Rob hopes his books will have an influence on society, but it’s difficult to quantify. “This is the observer effect in quantum mechanics. You cannot observe a situation without changing a situation.” He points out that 1984 was not like the 1984 in George Orwell’s book of the same name, but that doesn’t mean he was a failure: it was thanks to his book it took us all the way to 2018 to end up in a a 1984 situation. “George Orwell predicted in essence state-run propaganda news agencies; he did not predict people would tune into them willingly.” The book still informs our understanding of totalitarianism.

Similarly, Margaret Atwood hoped to derail further inroads into women’s reproductive rights when she wrote The Handmaid’s Tale, although they remain under threat. Rob says he sometimes think SF only manages to, at best, forestall bad situations for a few decades.

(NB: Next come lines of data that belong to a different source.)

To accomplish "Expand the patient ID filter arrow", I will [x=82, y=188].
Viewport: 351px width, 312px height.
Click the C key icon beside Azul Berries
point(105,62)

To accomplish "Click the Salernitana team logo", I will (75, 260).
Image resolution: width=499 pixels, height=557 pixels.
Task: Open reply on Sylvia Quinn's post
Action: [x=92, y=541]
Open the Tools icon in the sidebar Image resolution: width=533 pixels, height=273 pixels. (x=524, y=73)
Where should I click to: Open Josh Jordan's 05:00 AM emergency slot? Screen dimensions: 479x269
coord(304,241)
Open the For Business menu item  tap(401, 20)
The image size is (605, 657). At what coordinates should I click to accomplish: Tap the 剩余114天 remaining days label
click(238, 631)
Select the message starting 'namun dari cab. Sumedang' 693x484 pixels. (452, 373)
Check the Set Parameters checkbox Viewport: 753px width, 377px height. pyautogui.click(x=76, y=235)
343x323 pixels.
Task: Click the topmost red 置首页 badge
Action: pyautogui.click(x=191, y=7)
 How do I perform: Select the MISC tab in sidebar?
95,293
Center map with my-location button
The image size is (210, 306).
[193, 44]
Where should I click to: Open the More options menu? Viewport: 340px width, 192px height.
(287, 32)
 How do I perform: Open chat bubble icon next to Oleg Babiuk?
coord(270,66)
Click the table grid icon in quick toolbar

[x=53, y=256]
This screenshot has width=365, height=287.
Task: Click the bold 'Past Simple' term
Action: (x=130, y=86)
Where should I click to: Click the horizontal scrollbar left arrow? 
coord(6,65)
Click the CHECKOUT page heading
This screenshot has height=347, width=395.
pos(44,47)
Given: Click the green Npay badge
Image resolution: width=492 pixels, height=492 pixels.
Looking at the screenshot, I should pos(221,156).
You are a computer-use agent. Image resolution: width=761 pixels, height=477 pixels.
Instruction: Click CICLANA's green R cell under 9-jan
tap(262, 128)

In his own work, Rob is proud of having had two novels in the trilogy nominated for the Gaylactic Spectrum Awards at the dawn of the millennium, and of the ethnic diversity he portrayed in his work that exactly mirrors what he sees when he looks around Toronto today. “I do feel I’ve been a small part of a movement, a literary and social movement that has helped shape our reality.”

Rob thinks the concept of worldbuilding is the most arrogant notion in the field, whether you’re a theist or atheist. He says the task of making a world seem believable in science fiction is more like theatre set decoration:  “What two, three, four, five pieces of setting and prop can I put on the stage that will suggest a real world?”

He agrees that the worlds of “literary” fiction are just as much make-believe as those of science fiction. Mystery fiction would have you believe most crimes are solved; romantic fiction would have you believe true love triumphs. In fact, most crimes remain unsolved and half of all marriages end in divorce. “There is no correlation between what we take as the cornerstones of our so-called mimetic mainstream fiction and reality.” A lot of literary fiction takes place in  “A world in which the self-indulgent minutiae of our day-to-day lives is important.”

To wrap up: Rob’s next book is an alternate history of the Manhattan Project, The Oppenheimer Alternative. “For the first time in history, science and policy intertwined, world events turned on scientists. Many came to have regrets on both sides. My big theme is the moral obligations of scientists ot the new world their inventions create.”